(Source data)
━━━━━━
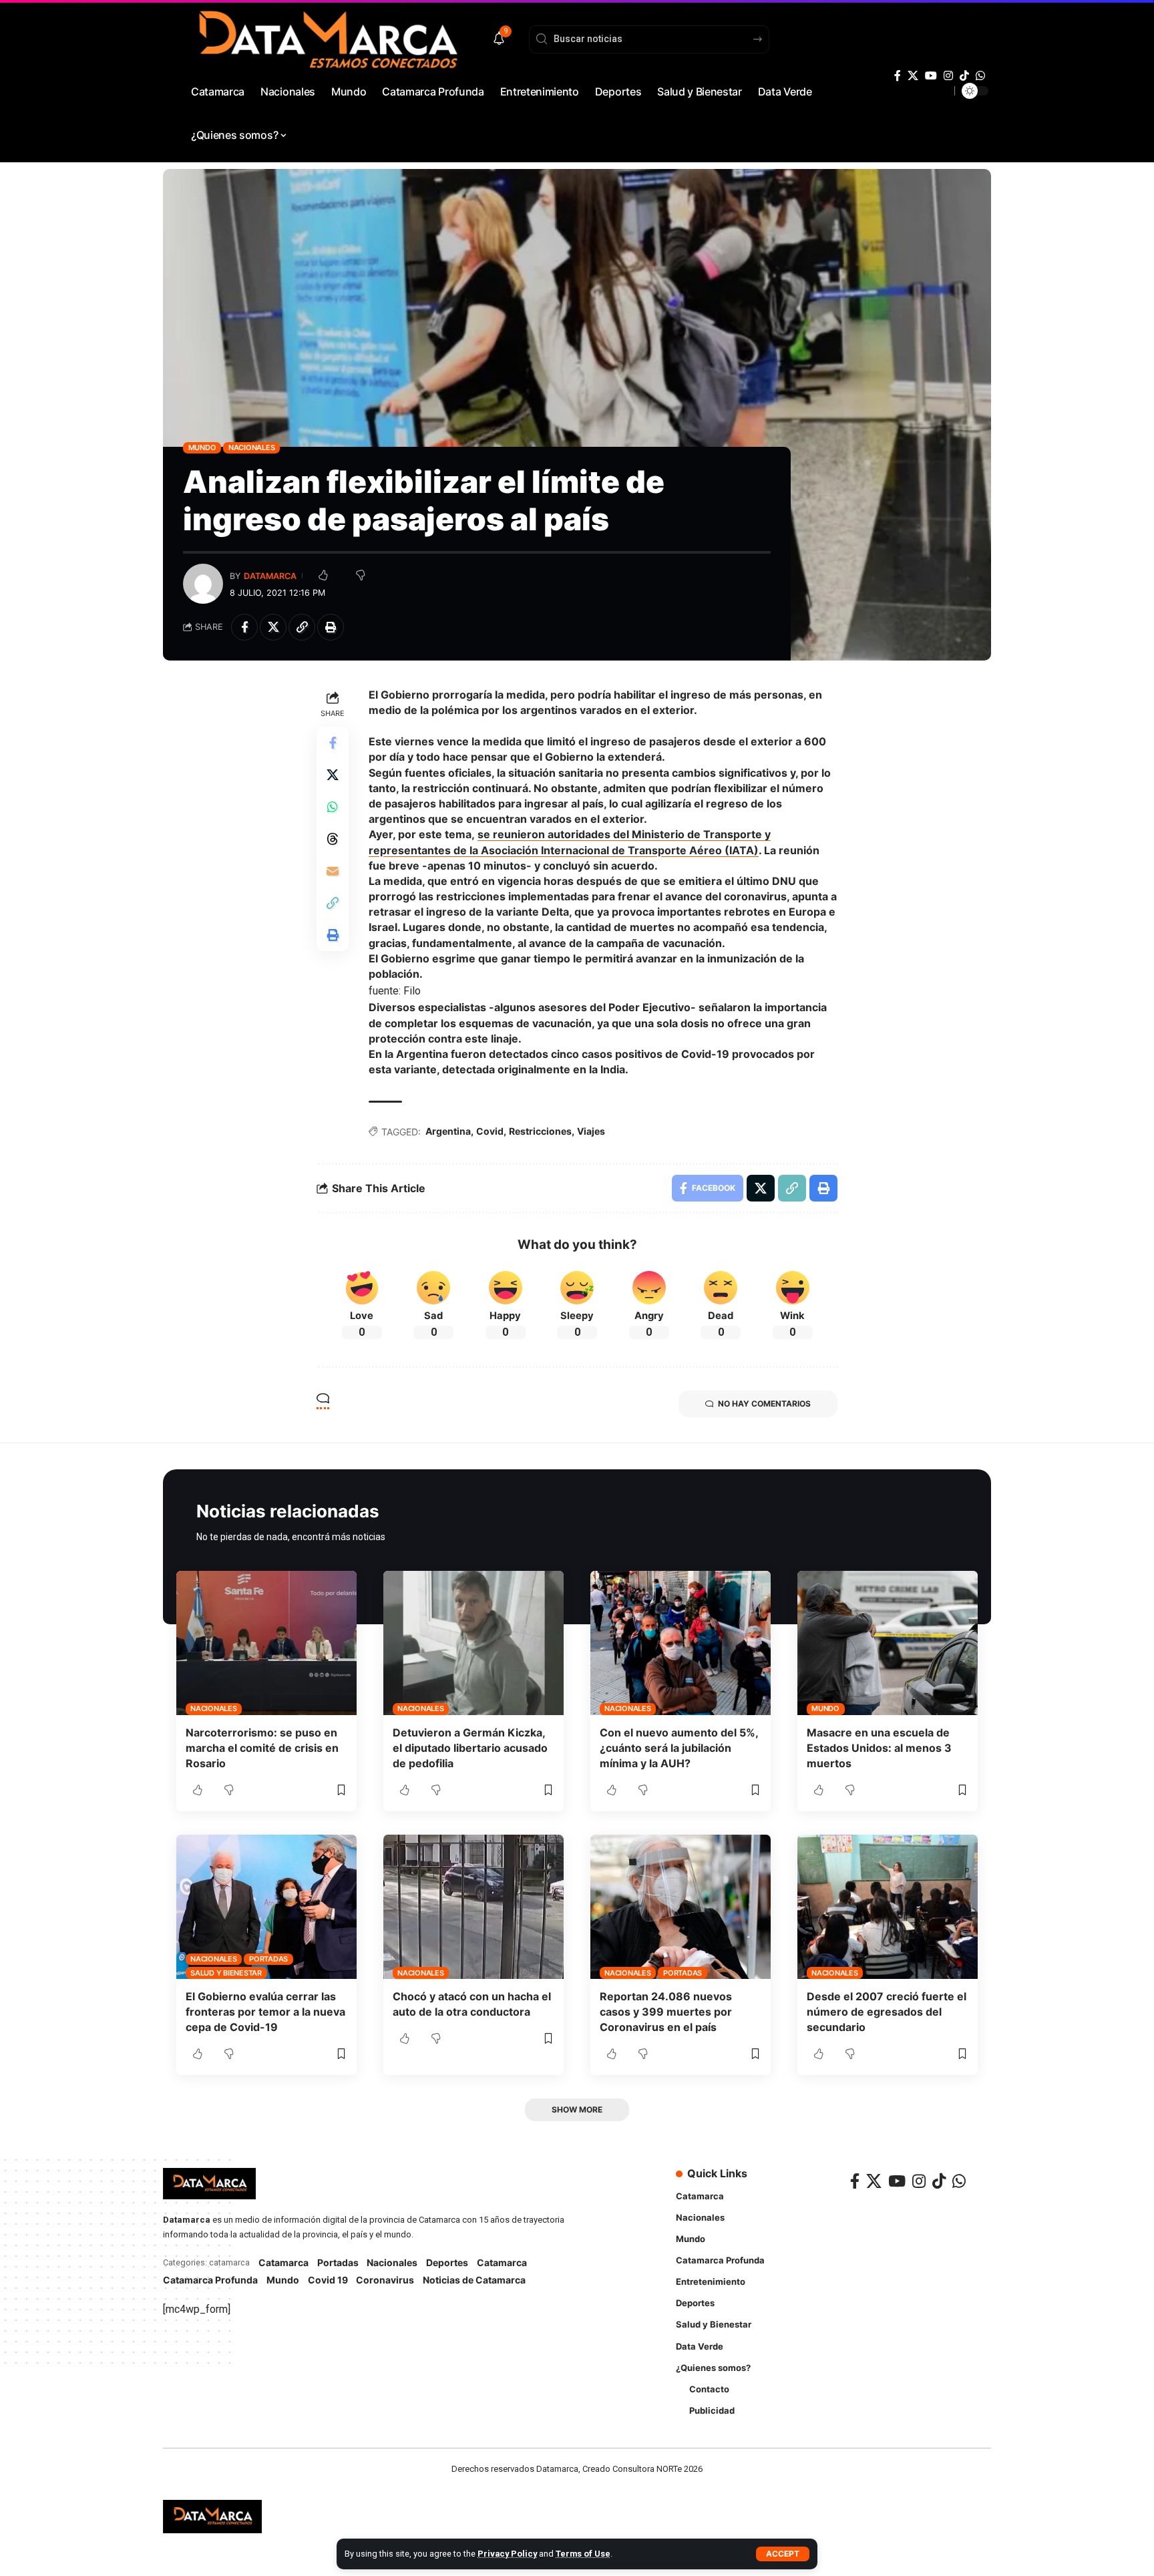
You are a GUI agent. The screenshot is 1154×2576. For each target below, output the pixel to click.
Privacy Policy (507, 2554)
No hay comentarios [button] (764, 1404)
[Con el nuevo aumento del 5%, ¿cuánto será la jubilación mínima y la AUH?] (680, 1643)
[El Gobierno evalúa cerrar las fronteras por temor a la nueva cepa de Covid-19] (266, 1907)
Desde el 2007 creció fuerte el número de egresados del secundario (886, 2012)
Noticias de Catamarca (474, 2279)
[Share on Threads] (333, 839)
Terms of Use (583, 2554)
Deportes (447, 2262)
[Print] (330, 627)
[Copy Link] (301, 627)
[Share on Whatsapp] (333, 807)
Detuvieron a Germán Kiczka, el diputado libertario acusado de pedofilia (470, 1748)
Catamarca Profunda (210, 2279)
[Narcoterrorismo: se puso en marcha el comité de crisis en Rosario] (266, 1643)
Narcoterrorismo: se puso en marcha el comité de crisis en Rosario (262, 1748)
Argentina (448, 1131)
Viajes (591, 1131)
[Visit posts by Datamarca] (203, 584)
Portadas (268, 1959)
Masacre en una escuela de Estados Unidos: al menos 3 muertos (879, 1748)
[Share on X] (273, 627)
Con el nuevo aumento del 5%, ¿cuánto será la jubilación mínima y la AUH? (679, 1748)
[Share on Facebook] (244, 627)
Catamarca (283, 2262)
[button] (782, 2554)
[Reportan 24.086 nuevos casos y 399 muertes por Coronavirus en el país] (680, 1907)
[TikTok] (964, 76)
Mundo (202, 447)
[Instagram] (948, 76)
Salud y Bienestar (226, 1973)
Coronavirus (385, 2279)
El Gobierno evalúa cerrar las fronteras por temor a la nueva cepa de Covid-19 (265, 2012)
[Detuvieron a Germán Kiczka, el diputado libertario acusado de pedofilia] (473, 1643)
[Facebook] (897, 76)
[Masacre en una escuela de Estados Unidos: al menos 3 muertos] (887, 1643)
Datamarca (270, 576)
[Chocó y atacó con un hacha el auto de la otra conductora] (473, 1907)
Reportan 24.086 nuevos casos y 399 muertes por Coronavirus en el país (666, 2012)
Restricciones (540, 1131)
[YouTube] (931, 76)
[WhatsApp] (980, 76)
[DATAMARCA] (212, 2516)
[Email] (333, 871)
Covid (490, 1131)
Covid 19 (328, 2279)
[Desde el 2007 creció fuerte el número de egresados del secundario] (887, 1907)
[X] (913, 76)
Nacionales (251, 447)
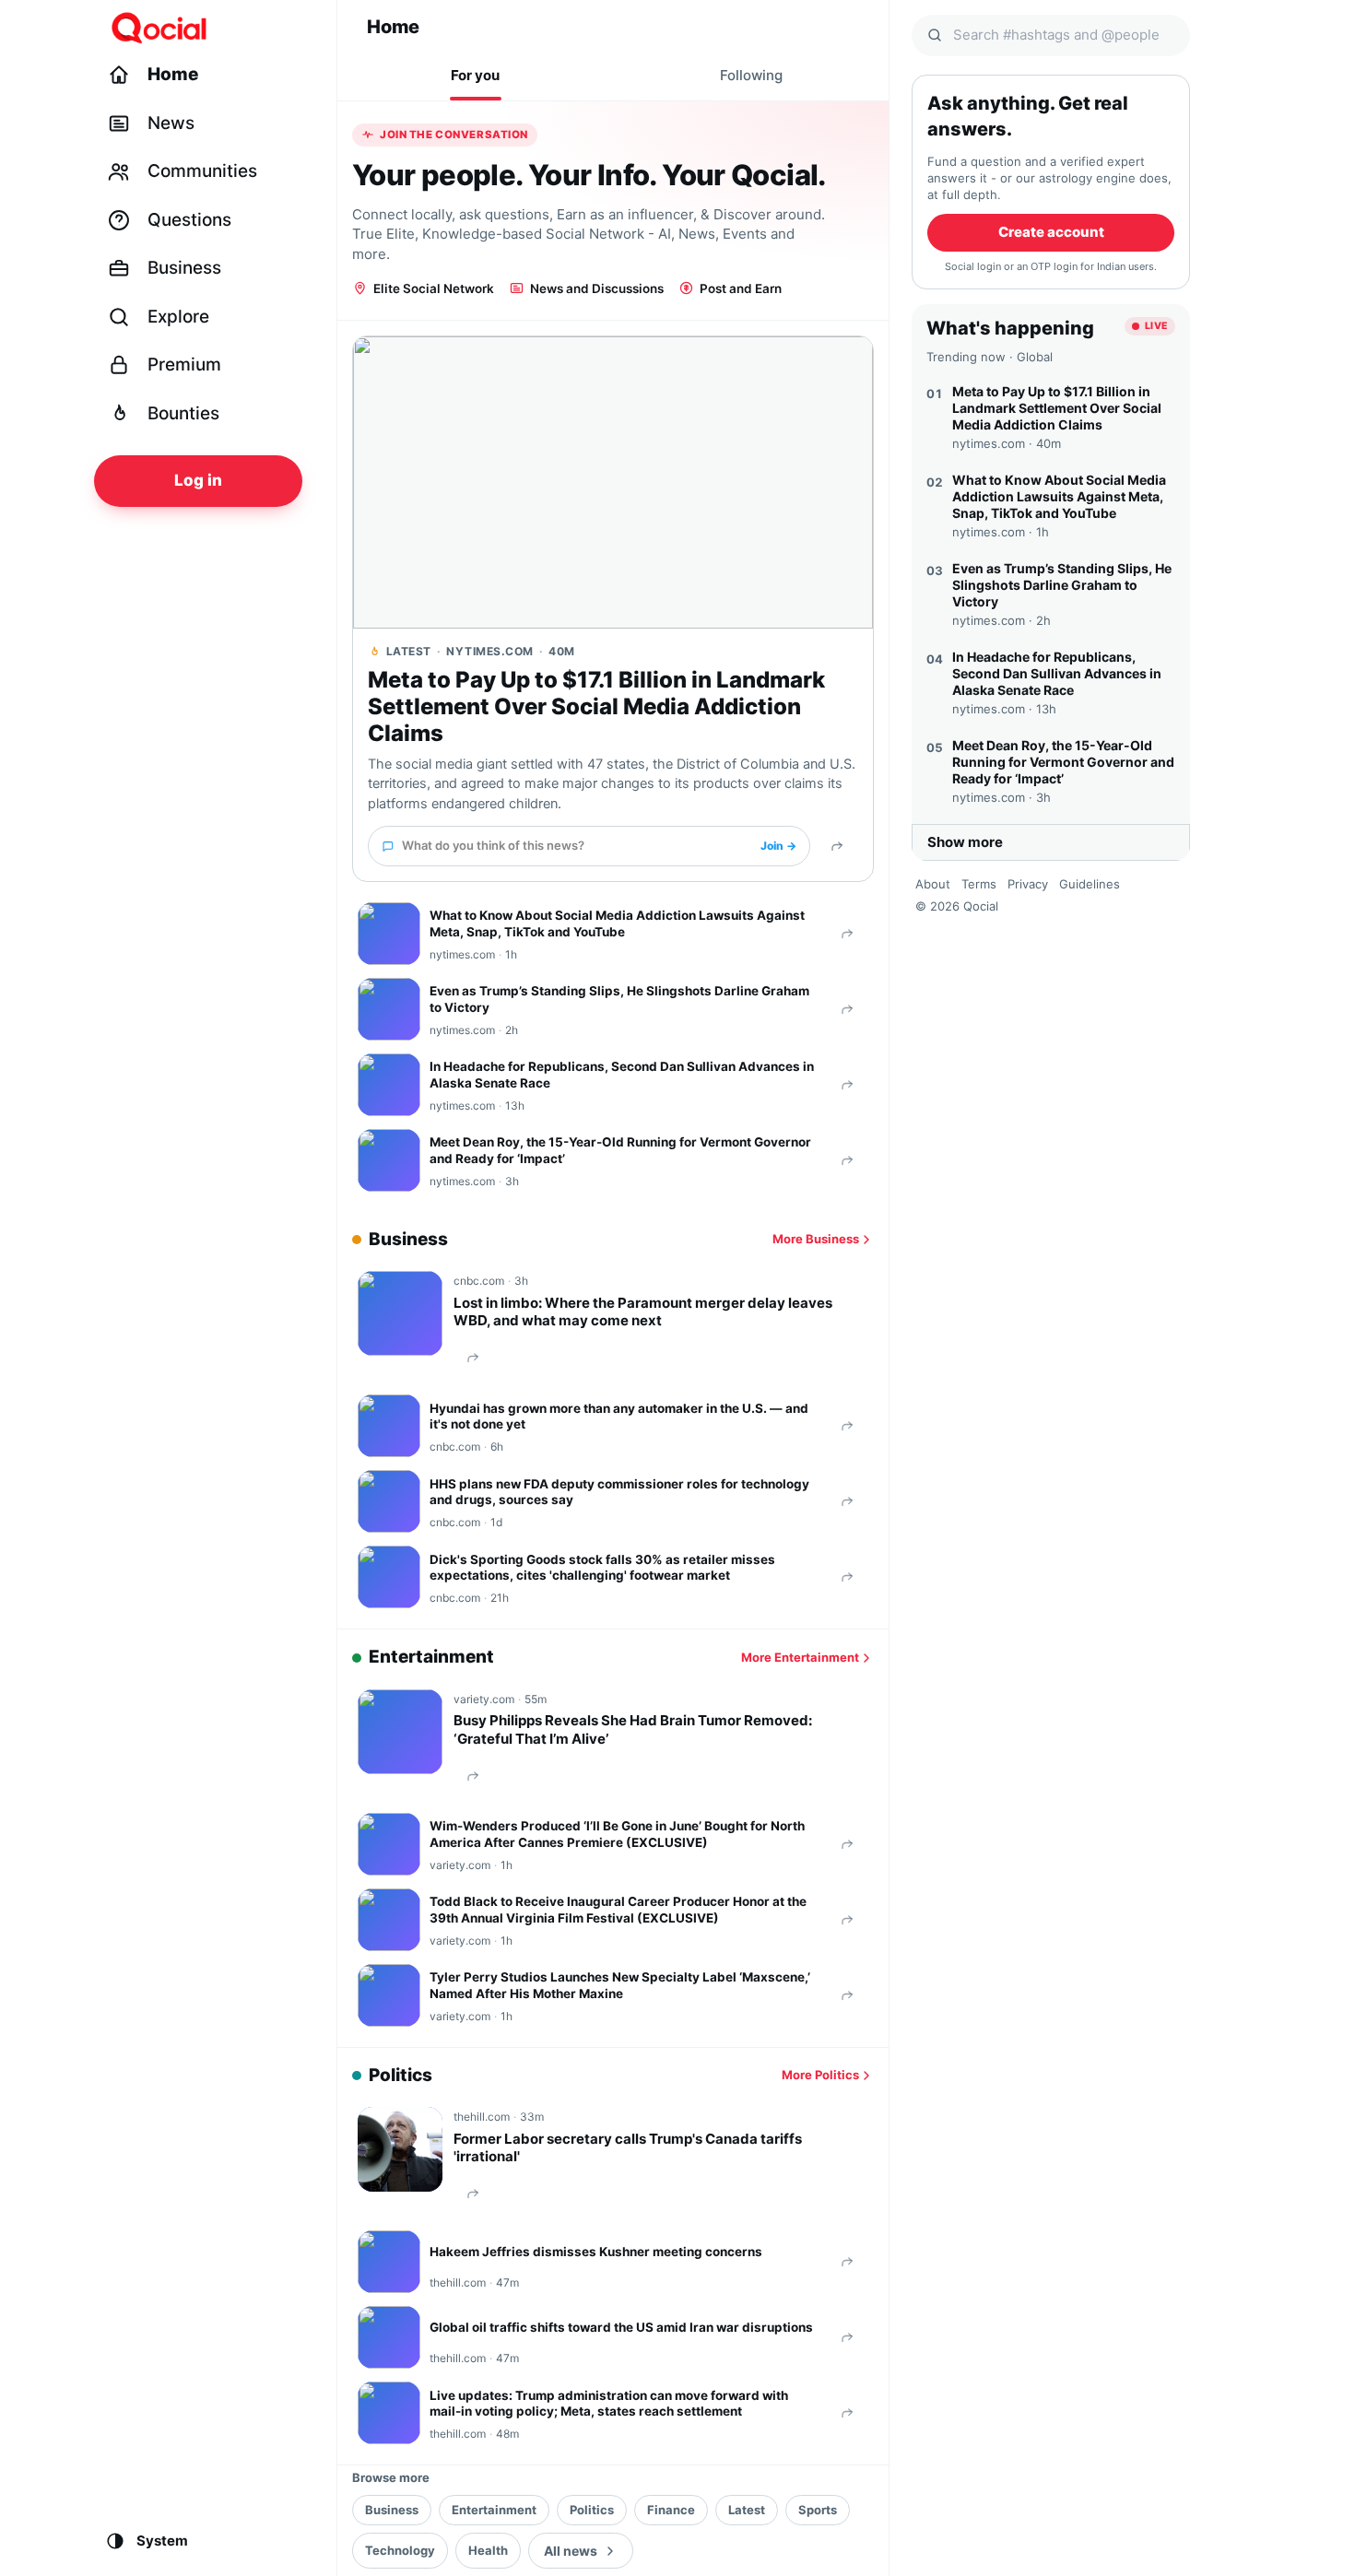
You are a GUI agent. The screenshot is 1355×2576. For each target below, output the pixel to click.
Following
━━━━━━
The entries above should be reproduced exactly, without their pictures.

Reply:
You are a GUI agent. The screenshot is 1154×2576. For each target below, output the pixel to click.
Privacy Policy (507, 2554)
No hay comentarios [button] (764, 1404)
[Con el nuevo aumento del 5%, ¿cuánto será la jubilación mínima y la AUH?] (680, 1643)
[El Gobierno evalúa cerrar las fronteras por temor a la nueva cepa de Covid-19] (266, 1907)
Desde el 2007 creció fuerte el número de egresados del secundario (886, 2012)
Noticias de Catamarca (474, 2279)
[Share on Threads] (333, 839)
Terms of Use (583, 2554)
Deportes (447, 2262)
[Print] (330, 627)
[Copy Link] (301, 627)
[Share on Whatsapp] (333, 807)
Detuvieron a Germán Kiczka, el diputado libertario acusado de pedofilia (470, 1748)
Catamarca Profunda (210, 2279)
[Narcoterrorismo: se puso en marcha el comité de crisis en Rosario] (266, 1643)
Narcoterrorismo: se puso en marcha el comité de crisis en Rosario (262, 1748)
Argentina (448, 1131)
Viajes (591, 1131)
[Visit posts by Datamarca] (203, 584)
Portadas (268, 1959)
Masacre en una escuela de Estados Unidos: al menos 3 muertos (879, 1748)
[Share on X] (273, 627)
Con el nuevo aumento del 5%, ¿cuánto será la jubilación mínima y la AUH? (679, 1748)
[Share on Facebook] (244, 627)
Catamarca (283, 2262)
[button] (782, 2554)
[Reportan 24.086 nuevos casos y 399 muertes por Coronavirus en el país] (680, 1907)
[TikTok] (964, 76)
Mundo (202, 447)
[Instagram] (948, 76)
Salud y Bienestar (226, 1973)
Coronavirus (385, 2279)
El Gobierno evalúa cerrar las fronteras por temor a la nueva cepa de Covid-19 (265, 2012)
[Detuvieron a Germán Kiczka, el diputado libertario acusado de pedofilia] (473, 1643)
[Facebook] (897, 76)
[Masacre en una escuela de Estados Unidos: al menos 3 muertos] (887, 1643)
Datamarca (270, 576)
[Chocó y atacó con un hacha el auto de la otra conductora] (473, 1907)
Reportan 24.086 nuevos casos y 399 muertes por Coronavirus en el país (666, 2012)
Restricciones (540, 1131)
[YouTube] (931, 76)
[WhatsApp] (980, 76)
[DATAMARCA] (212, 2516)
[Email] (333, 871)
Covid (490, 1131)
Covid 19 (328, 2279)
[Desde el 2007 creció fuerte el número de egresados del secundario] (887, 1907)
[X] (913, 76)
Nacionales (251, 447)
You are a GUI agent. The screenshot is 1355×2576. For each target below, output the pixel to click.
Following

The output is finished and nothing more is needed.